С учетом этих модификаций мы ждем — в самом оптимистичном случае — появление крупных делеций в целевом гене из-за выпадения участка между двумя мишенями редактирования. Однако даже изменение всего в несколько нуклеотидов, что тоже возможно, способно привести к потере функции гена. Поскольку редактирование — процесс вероятностный, и даже успешное распознавание мишени не всегда приводит к появлению перестроек, мы постоянно работаем над тем, чтобы увеличить выборку трансгенных растений. Так, по прошествии двух лет уже было проведено порядка пяти раундов трансформации картофеля и выделена ДНК из более чем тридцати растений-регенерантов, однако все эти цифры — не для хвастовства, ведь подтвердить наличие перестроек удается лишь в редких случаях. Генетическое редактирование растений становится все более доступным, но каждый исследователь, выбирающий для работы CRISPR-Cas9, должен быть готов работать «вдолгую».

Закинем сеть!

Среди прочего, мы решили проверить возможность взаимодействия NLP с промоторами уже известных регуляторов клубнеобразования. Конечно, выбор не был случайным. Для NLP известны и последовательности распознаваемых ДНК-сайтов. Их наличие в промоторе изучаемого гена можно легко проверить in silico. Среди генов-кандидатов оказался и IT1. Взаимодействие StNLP3 и StNLP5 с его промотором было показано в эксперименте с одногибридной дрожжевой системой (рис. 7) [15]. Этот метод хорош в качестве «первой прикидки» в проверке возможных взаимодействий: в нем ДНК и белок сочетаются в изолированной системе — клетках дрожжей Saccharomyces cerevisiae. При этом они оказываются «сшиты» соответственно с фрагментом ДНК и белка дрожжей, взаимодействие которых обеспечивает один из выбранных исследователем путей метаболизма, например, синтез аминокислоты гистидина. Так и выходит, что если ваши подозреваемые способны провзаимодействовать, они потащат за собой дрожжевые факторы, а вы увидите рост колоний на чашке со средой без добавленного гистидина.
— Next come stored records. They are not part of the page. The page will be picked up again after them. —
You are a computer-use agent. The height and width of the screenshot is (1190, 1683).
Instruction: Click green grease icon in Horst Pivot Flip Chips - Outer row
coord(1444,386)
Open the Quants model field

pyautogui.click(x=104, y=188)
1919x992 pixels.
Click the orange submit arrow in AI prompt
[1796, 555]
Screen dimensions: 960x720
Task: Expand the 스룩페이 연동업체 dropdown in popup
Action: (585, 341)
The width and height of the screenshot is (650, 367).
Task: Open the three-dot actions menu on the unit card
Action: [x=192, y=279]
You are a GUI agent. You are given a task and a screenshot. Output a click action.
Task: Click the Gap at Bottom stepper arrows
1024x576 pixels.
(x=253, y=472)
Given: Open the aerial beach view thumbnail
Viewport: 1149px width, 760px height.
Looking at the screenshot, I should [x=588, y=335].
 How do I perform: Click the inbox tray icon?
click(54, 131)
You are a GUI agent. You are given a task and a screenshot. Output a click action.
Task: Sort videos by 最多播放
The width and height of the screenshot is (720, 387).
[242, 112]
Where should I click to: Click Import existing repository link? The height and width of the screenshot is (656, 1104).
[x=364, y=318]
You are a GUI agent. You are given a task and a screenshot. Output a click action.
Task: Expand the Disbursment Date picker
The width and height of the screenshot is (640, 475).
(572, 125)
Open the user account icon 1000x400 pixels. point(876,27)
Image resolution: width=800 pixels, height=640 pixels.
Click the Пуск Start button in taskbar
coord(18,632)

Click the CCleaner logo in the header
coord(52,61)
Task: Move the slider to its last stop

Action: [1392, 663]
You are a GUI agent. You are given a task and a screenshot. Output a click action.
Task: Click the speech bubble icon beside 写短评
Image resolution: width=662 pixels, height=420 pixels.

Результаты эксперимента по проверке взаимодействия белков StNLP3 и StNLP5 с фрагментами промоторов генов-регуляторов клубнеобразования

Рисунок 6. Результаты эксперимента по проверке взаимодействия белков StNLP3 и StNLP5 с фрагментами промоторов генов-регуляторов клубнеобразования. Рост дрожжей сохраняется на селективной среде с повышающимися концентрациями ингибирующего агента — показана возможность взаимодействия с промотором StIT1.

Дрожжевые системы — одногибридная, а также дигибридная (для анализа партнерства двух белков) и прочие их модификации — развиваются уже не один десяток лет, и, наверняка, для любой цели по изучению взаимодействий найдется свой протокол. Кратко о требованиях к постановке такого эксперимента говорит обновляемая статья на BitesizedBio.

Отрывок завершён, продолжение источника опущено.